Kredytobiorcy, którym nie uda się z bankiem podpisać porozumienia nie powinni jednak z tego powodu wpadać w rozpacz, gdyż niepewny WIBOR to obecnie bardzo duże ryzyko przy kredytach złotówkowych, a skoro bank nie chce sporu rozwiązać polubownie, to po stronie frankowicza najpewniej opowie się sąd.

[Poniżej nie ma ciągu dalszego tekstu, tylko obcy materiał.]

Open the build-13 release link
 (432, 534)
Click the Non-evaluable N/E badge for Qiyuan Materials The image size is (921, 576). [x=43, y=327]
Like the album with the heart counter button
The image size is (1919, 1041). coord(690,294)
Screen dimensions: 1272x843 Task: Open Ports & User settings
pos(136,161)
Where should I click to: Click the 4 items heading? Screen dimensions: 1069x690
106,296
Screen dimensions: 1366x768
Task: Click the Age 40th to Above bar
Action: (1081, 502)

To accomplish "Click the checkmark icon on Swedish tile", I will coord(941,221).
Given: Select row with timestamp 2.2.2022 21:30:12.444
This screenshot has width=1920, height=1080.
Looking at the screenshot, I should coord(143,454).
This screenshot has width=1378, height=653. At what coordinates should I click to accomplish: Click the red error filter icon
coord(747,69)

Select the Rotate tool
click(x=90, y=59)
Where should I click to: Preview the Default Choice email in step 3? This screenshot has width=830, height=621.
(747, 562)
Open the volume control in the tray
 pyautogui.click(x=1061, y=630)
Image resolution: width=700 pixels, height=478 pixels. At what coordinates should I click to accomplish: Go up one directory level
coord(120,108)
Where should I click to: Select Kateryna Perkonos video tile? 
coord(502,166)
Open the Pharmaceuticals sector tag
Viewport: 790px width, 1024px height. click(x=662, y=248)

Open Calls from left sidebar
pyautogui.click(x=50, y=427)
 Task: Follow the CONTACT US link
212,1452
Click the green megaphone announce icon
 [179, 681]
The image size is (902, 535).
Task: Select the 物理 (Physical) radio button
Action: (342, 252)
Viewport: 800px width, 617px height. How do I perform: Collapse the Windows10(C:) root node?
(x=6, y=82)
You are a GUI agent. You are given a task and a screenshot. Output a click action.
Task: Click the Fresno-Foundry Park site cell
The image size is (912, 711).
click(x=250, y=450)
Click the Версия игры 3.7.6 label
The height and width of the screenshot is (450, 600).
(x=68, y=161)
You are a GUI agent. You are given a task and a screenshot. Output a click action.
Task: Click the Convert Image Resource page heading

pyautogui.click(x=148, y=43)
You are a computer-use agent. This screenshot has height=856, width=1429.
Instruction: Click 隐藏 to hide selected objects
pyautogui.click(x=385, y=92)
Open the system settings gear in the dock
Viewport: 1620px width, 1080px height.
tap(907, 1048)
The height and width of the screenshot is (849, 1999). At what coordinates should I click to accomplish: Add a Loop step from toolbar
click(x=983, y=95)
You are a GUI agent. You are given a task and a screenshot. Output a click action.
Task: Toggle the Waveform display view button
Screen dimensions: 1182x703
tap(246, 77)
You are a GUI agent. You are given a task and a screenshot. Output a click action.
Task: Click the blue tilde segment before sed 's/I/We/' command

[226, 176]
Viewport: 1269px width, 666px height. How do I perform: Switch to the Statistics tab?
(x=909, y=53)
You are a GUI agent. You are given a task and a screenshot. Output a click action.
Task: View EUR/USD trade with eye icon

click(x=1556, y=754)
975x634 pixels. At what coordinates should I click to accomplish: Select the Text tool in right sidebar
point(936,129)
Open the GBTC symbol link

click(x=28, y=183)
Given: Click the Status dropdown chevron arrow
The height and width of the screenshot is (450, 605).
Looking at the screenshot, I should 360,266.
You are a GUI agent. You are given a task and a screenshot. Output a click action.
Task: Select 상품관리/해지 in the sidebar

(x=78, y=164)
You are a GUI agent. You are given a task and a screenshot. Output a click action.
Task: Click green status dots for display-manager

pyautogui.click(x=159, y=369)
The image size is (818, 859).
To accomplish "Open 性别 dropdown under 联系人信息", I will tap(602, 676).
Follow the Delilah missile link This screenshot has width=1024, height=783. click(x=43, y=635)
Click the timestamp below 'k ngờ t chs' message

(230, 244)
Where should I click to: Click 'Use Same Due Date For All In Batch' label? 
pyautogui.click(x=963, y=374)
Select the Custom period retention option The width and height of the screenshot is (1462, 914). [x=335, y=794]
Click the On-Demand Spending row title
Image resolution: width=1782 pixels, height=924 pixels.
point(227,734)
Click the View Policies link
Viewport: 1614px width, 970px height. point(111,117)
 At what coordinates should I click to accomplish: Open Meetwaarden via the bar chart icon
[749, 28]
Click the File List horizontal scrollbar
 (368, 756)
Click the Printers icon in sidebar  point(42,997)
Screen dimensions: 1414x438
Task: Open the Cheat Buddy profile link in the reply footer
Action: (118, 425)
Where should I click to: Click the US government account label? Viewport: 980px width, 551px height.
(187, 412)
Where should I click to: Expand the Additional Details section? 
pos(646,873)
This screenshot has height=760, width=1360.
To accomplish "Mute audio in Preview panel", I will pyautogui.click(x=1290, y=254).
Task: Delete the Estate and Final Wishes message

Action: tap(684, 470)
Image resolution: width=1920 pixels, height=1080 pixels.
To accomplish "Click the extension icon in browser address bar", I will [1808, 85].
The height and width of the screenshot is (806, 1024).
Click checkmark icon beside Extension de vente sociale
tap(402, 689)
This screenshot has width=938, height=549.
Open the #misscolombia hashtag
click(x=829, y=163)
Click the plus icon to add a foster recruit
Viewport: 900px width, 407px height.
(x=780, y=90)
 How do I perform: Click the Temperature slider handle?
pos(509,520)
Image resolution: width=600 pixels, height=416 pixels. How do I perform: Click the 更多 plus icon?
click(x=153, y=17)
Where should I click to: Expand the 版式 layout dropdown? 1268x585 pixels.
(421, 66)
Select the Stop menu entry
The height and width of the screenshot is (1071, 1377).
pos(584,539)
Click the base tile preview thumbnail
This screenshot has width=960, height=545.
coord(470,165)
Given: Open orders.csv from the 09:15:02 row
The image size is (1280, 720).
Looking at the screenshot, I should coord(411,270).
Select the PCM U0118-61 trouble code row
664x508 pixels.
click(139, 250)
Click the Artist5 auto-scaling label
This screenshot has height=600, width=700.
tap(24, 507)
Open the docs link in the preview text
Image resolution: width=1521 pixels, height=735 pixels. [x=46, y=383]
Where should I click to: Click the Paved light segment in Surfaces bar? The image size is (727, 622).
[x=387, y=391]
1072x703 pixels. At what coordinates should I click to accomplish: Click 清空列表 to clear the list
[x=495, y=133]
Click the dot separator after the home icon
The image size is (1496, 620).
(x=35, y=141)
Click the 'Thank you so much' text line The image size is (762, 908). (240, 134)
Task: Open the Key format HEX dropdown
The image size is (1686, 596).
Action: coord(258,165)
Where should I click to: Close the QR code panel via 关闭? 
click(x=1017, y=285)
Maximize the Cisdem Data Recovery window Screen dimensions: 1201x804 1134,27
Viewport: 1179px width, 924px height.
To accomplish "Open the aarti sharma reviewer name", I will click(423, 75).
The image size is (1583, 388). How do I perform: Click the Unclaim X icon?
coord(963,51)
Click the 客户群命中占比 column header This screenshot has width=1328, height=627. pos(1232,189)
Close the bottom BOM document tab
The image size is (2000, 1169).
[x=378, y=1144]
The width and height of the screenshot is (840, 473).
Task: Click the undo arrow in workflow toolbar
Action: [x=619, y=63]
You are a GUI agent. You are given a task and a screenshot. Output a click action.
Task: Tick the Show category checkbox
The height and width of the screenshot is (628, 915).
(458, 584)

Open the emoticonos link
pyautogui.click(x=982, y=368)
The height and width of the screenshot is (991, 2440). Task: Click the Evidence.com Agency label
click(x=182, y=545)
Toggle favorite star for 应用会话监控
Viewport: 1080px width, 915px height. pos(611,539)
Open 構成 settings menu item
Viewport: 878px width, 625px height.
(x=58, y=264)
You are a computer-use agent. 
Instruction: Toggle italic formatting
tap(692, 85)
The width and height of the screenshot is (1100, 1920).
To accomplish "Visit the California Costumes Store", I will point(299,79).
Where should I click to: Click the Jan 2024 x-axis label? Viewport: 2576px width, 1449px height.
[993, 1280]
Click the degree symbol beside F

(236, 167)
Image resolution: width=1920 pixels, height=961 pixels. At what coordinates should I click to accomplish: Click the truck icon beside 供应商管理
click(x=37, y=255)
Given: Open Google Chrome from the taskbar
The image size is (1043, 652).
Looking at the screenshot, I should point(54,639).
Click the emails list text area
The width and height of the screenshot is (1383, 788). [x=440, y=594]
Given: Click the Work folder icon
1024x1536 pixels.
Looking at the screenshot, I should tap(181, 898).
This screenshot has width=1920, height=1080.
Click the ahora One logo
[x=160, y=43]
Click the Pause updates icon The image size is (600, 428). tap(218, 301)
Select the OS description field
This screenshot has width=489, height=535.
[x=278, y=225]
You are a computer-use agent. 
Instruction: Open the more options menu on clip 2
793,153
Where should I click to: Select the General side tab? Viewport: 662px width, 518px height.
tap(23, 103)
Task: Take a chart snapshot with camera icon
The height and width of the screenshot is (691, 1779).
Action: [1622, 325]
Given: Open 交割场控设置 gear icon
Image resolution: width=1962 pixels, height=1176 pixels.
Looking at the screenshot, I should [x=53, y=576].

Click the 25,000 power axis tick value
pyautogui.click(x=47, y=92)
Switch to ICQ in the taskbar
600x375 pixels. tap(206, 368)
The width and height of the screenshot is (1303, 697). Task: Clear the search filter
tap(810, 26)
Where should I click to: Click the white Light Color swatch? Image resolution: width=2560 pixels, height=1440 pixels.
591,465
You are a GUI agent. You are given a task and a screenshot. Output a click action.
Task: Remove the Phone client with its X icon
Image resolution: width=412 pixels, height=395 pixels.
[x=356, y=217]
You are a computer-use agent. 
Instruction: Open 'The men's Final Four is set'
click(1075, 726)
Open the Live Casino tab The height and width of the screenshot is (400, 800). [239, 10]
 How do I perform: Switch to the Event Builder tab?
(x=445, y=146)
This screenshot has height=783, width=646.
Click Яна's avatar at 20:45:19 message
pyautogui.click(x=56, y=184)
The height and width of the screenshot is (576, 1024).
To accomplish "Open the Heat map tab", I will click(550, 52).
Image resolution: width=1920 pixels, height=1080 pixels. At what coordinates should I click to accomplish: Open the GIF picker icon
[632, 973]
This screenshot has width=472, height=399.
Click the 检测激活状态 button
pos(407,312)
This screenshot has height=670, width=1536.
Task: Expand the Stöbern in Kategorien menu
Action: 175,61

Ugody PKO BP tylko dla wybranych.
PKO BP bardzo długo przygotowywał się do ugód z frankowiczami i jako pierwszy postanowił w tym zakresie skorzystać z rekomendacji Komisji Nadzoru Finansowego. Na mocy porozumień PKO BP, kredyt frankowy od początku ma być traktowany jak kredyt złotówkowy oprocentowany według historycznej stawki WIBOR oraz powiększony o marże banku. W pierwotnym założeniu na takim rozwiązaniu frankowicze mieli zaoszczędzić nawet do 30 procent, nie było to więc dużo, ale porównując ofertę PKO BP z ofertami innych banków, które do rekomendacji KNF się nie zastosowały, lecz wypracowały własne zasady ugód, było i tak nieźle, więc wielu kredytobiorców z tego rozwiązania postanowiło skorzystać.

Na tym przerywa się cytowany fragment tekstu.